把老掌事赶走,雁殊随手从书堆里抽出另外一个避火图,嘉容给他给得太多了,这是要看到猴年马月。与第一次不同,有了郎祺那段似是而非的科普,冰清玉洁的玉衡仙君翻起第二本制作精良的小册子时,隐隐有些兴奋。
雁殊红着脸,看完了第二本,把书合上之后意犹未尽,决定趁热打铁趁火打劫看第三本。
朔北回来的时候,就看见玉衡捧着一本封面十分朴素的小册子,看得那叫一个津津有味不能自拔。
朔北的走路声一向很小,等到他走得很近的时候雁殊才意识到。雁殊愣了愣神,然后火速地把书册丢开,尴尬地撇过头去:“你怎么回来了啊。”
雁殊:应该、没发现吧……
一开始的确没发现,奈何雁殊一个激动,没个准头,书册内容里面缠绵交叠的人影就这么四平八稳地展现在朔北面前:蓝衣男子,红衣女子,袒胸露乳,庭院后进式。
雁殊&朔北:“……”
雁殊红着脸慌忙去捂住书册的内容,声音含糊不清:“你转过去,不许看。”
朔北红着脸,低头咬着下唇,乖乖地背过身去,他也是费了好大的劲才忍住没有露出古怪的表情。
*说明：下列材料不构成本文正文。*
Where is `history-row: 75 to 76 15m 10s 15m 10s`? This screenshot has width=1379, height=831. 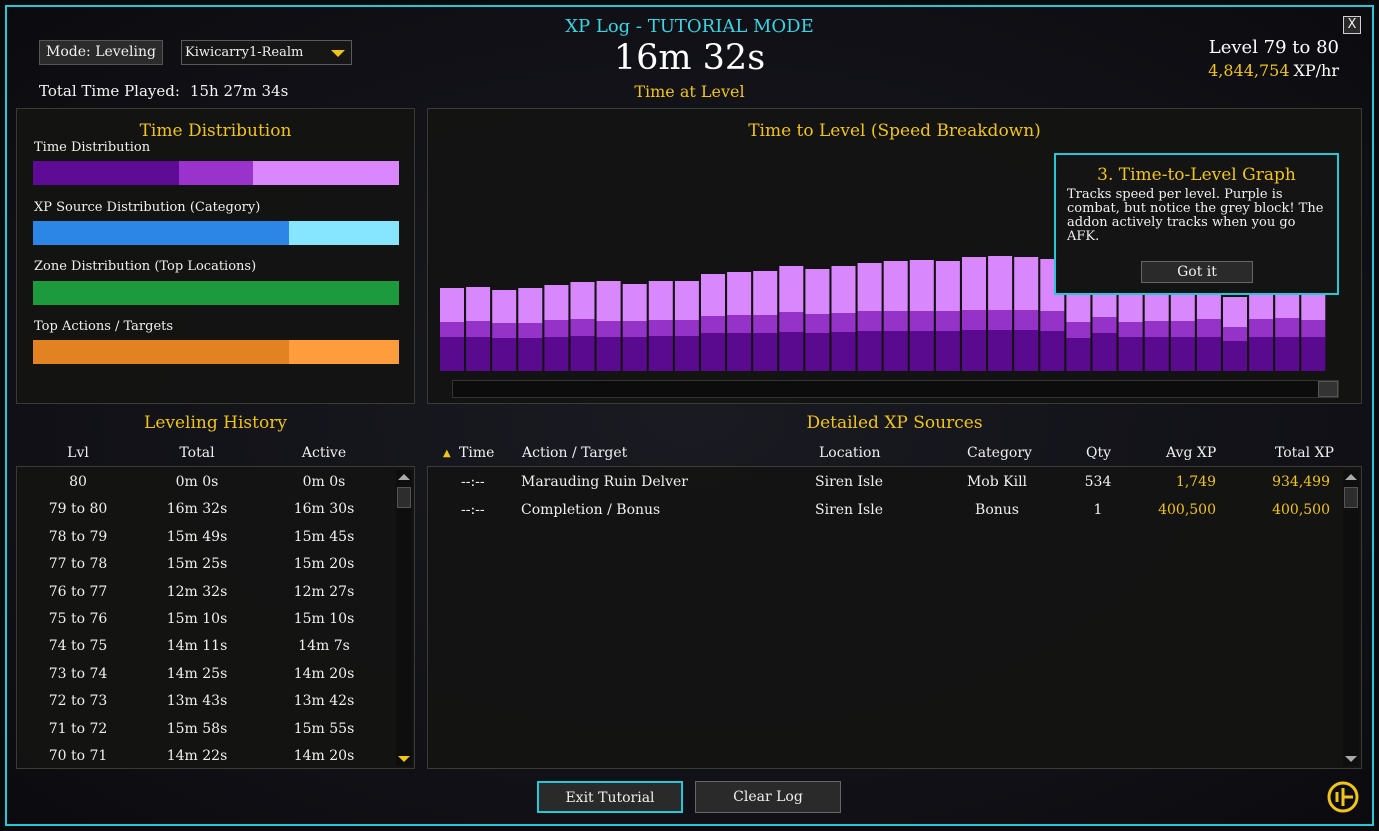 history-row: 75 to 76 15m 10s 15m 10s is located at coordinates (207, 624).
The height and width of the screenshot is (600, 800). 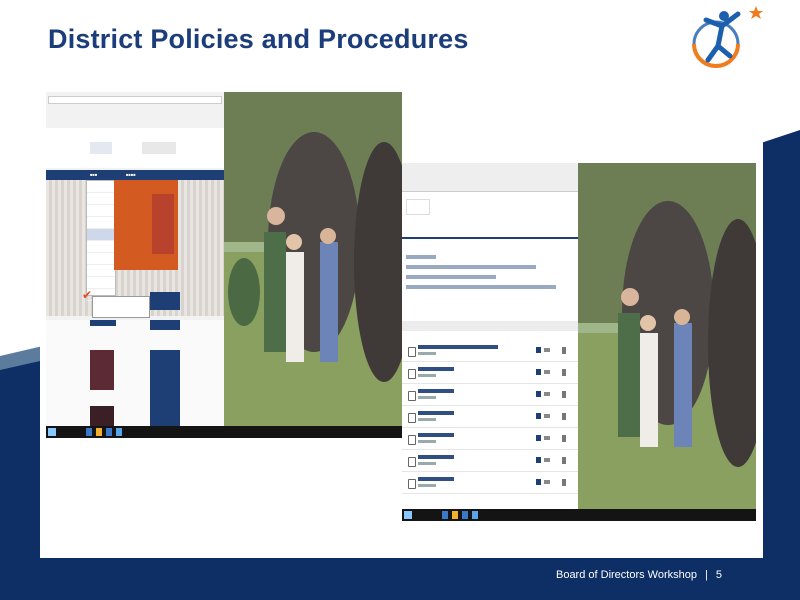 I want to click on address-bar, so click(x=135, y=100).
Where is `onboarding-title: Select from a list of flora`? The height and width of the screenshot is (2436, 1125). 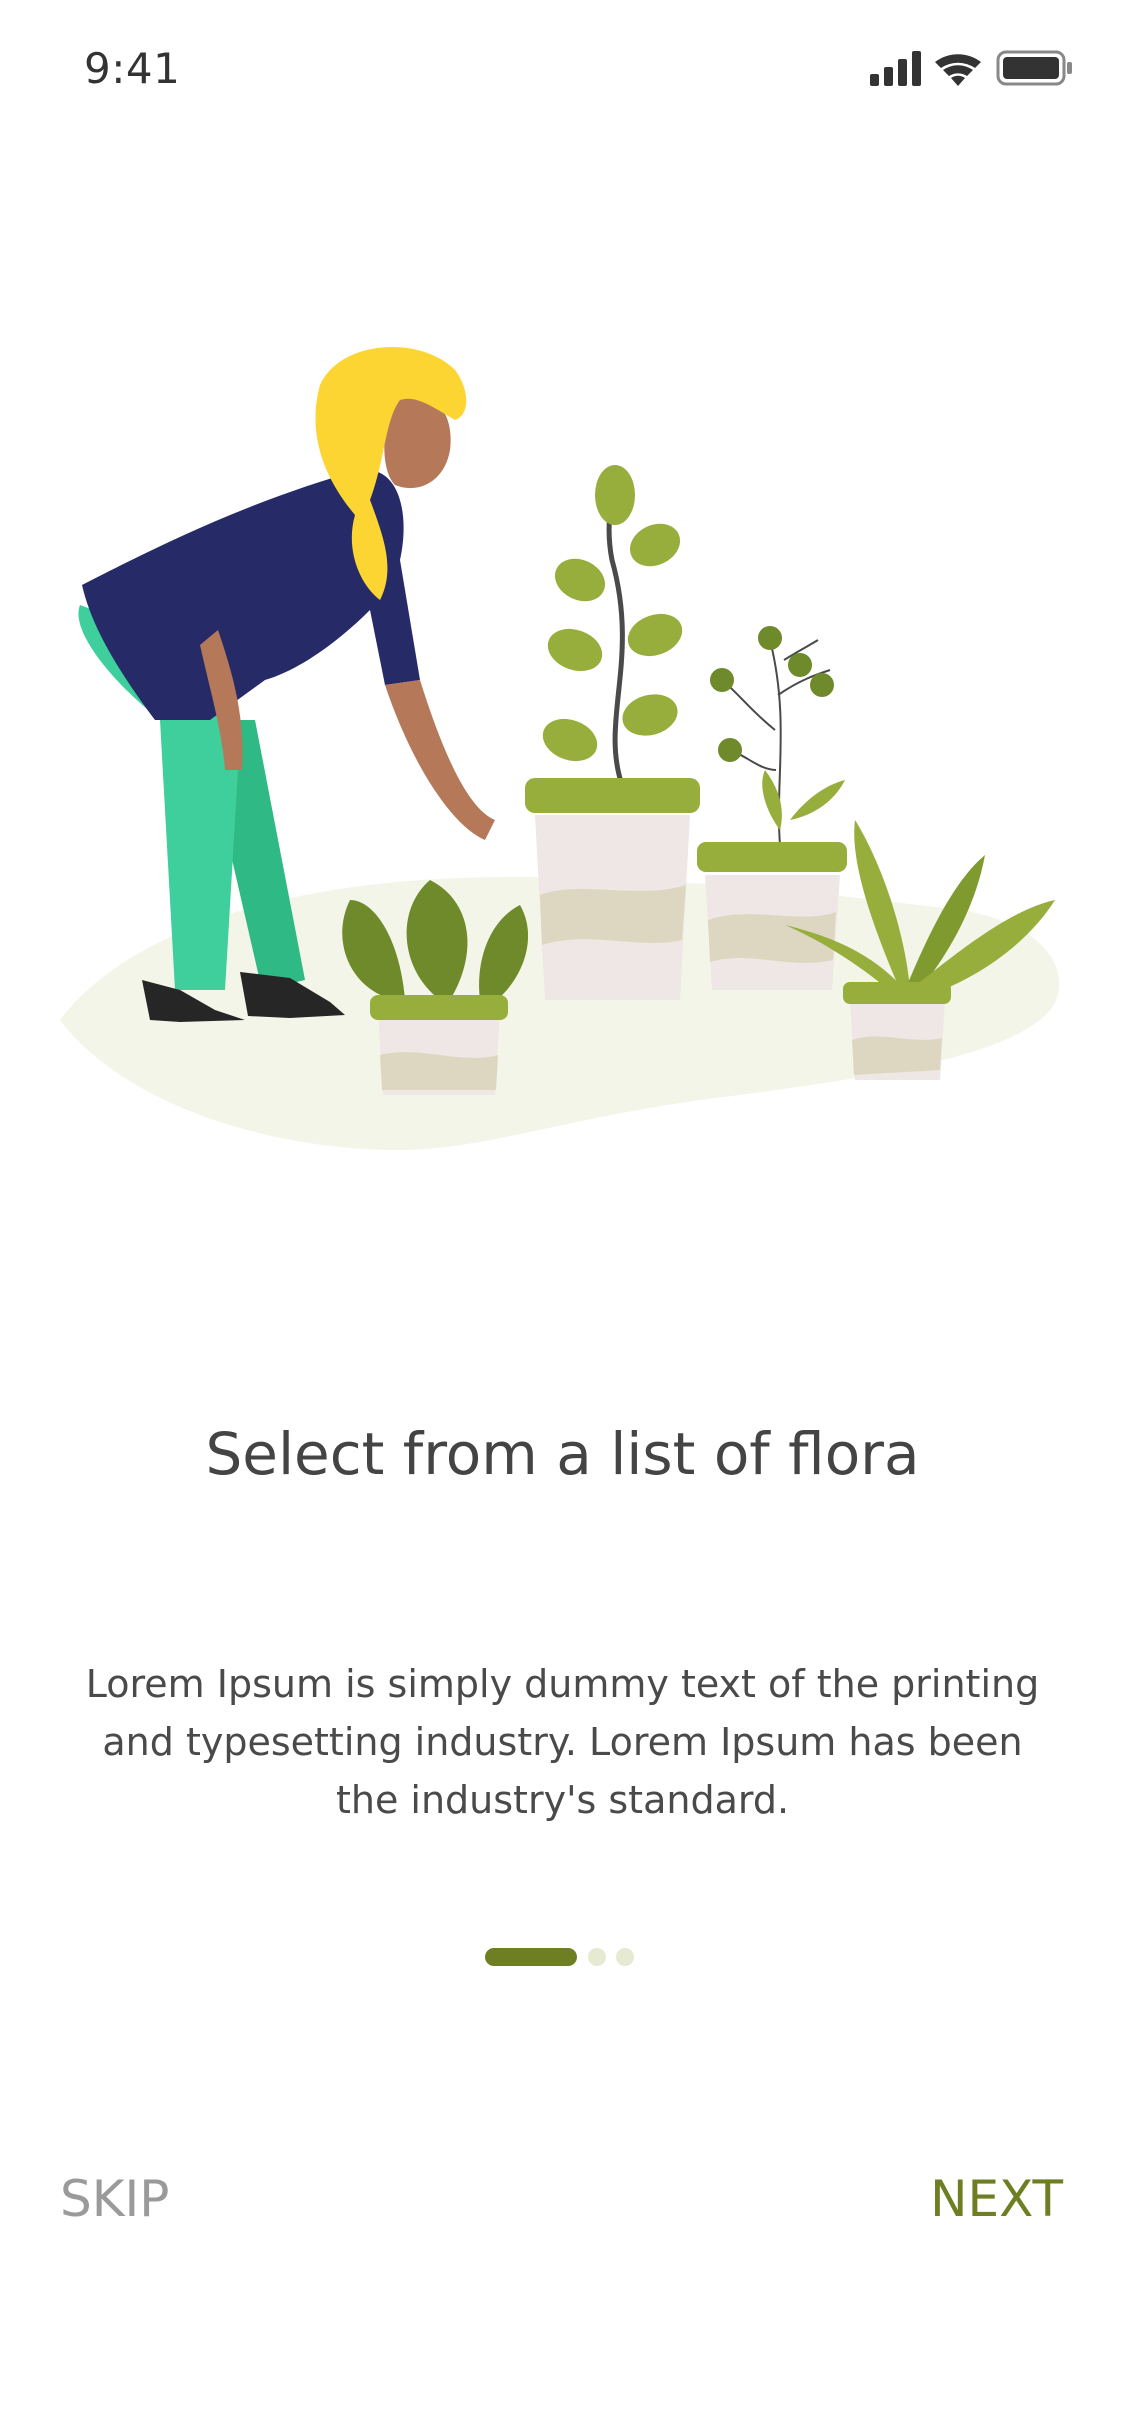
onboarding-title: Select from a list of flora is located at coordinates (562, 1454).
背后书架倒塌,典籍书卷飞来飞去,雁殊七手八脚地把嘉容给的春宫全部塞角落里归置好,却并不如愿。等到雁殊不得已喊朔北回头时,卧房一片狼藉,该收起来的还是没有收起来。
雁殊咳咳两声,眼神在飘,尽量平静地问道:“要一起看吗?”一山还有一山高,抓住一个人的把柄最快的捷径是什么?是成为共犯。
朔北脸一红,心跳得飞快,直接后退了两步,担心一不小心暴露什么。
见他想跑,雁殊喊道:“你、回来。”一心把锅给甩了,自己甩不了就让另一位甩吧,飞快道:“你……说点什么。”
朔北闷了半晌,才勉强道:“春宵宫闱,实属平常?”
雁殊麻溜地借坡下驴,点头赞成,“不错,就是这样。”然后就着翻来倒去的书架子和书籍,习惯性地把魔头捞过来,按在自己的怀里。
随眼望去,打哪都是丢得到处都是的书册,都是书页上交叠的人影。雁殊完全没意识到这样有什么不妥,朔北却坐不住了,别扭劲儿上来,下意识离开雁殊。
雁殊还打算从地上捡一本继续看,感觉到朔北有点不安分,就拍着他的背以作安抚,“乖,别乱动。”
朔北支支吾吾道:“雁殊,我……”
反正那本都一样,也不在意是不是刚刚看的那本,雁殊随意翻着手里的一刻春宵,掀了掀眼皮,“嗯?”
朔北小声道:“我要离开一下……”
雁殊把他搂紧了:“去哪?”
想了想,朔北才道:“释臻那里。”
雁殊干脆道:“不许去,天天都往昶阳塔跑,你到底是那边的?”
方才雁殊为了空出一只手再努力学习一下,他们还是左右侧虚虚怀着,现在朔北整个身子都在雁殊的怀里,雁殊手头上的那本春宫读物就在朔北眼皮子底下彰显存在感。
朔北看了一眼那些五花八门的特写,急忙别过头去,雁殊就”啪”地一声,心有灵犀般把书给合上了。
看多了几本春宫的玉衡仙君,起初还觉得脸红心跳,后来就真的没发现有什么好看的。
愉悦吗?不愉悦。
这些书没意思极了,把书丢开,雁殊头抵在朔北的肩窝上,打了个哈欠道:“困了。”
朔北一心把自己从玉衡的怀里弄出来,连忙建议道:“那我先……”
话还没说完,小魔头就被雁殊打横抱起,扔到床榻上。“出去”两个字尚未出口,只见玉衡立刻就欺身下来。
雁殊完全把朔北当做一条被子把压在身下,脑袋拱了拱,找到了一个舒服的地方,然后命令道:“睡觉。”
来回忐忑的朔北:“……”
耳边很快就传来绵长的呼吸声,玉衡仙君说要睡觉,当真就是搂着朔北睡觉。
朔北被雁殊压得浑身僵硬,难受了一阵,也没法子了,只得睁眼望天,等玉衡熟睡之后再悄悄离去。
谁知玉衡仙君打了一会儿盹,就一手支起上身,若有所思地看着僵直着身体的小魔头。这样躺着有点儿不舒服。朔北伸直身体就像睡棺材一样,不敢有一丝逾越,但委实是搁到雁殊了。
朔北让他看得有点儿不好意思,虽然脸上一片平静,还是别过脸去。雁殊绕着朔北周围看了一阵,然后抓住小魔头的脚踝,把他的两条腿往自己腰上带了带。
朔北:“……”
朔北:!!!
朔北尴尬地起身,他俩如今的姿势实在是有点难以言说,打断道:“那个玉衡,这样……”不好。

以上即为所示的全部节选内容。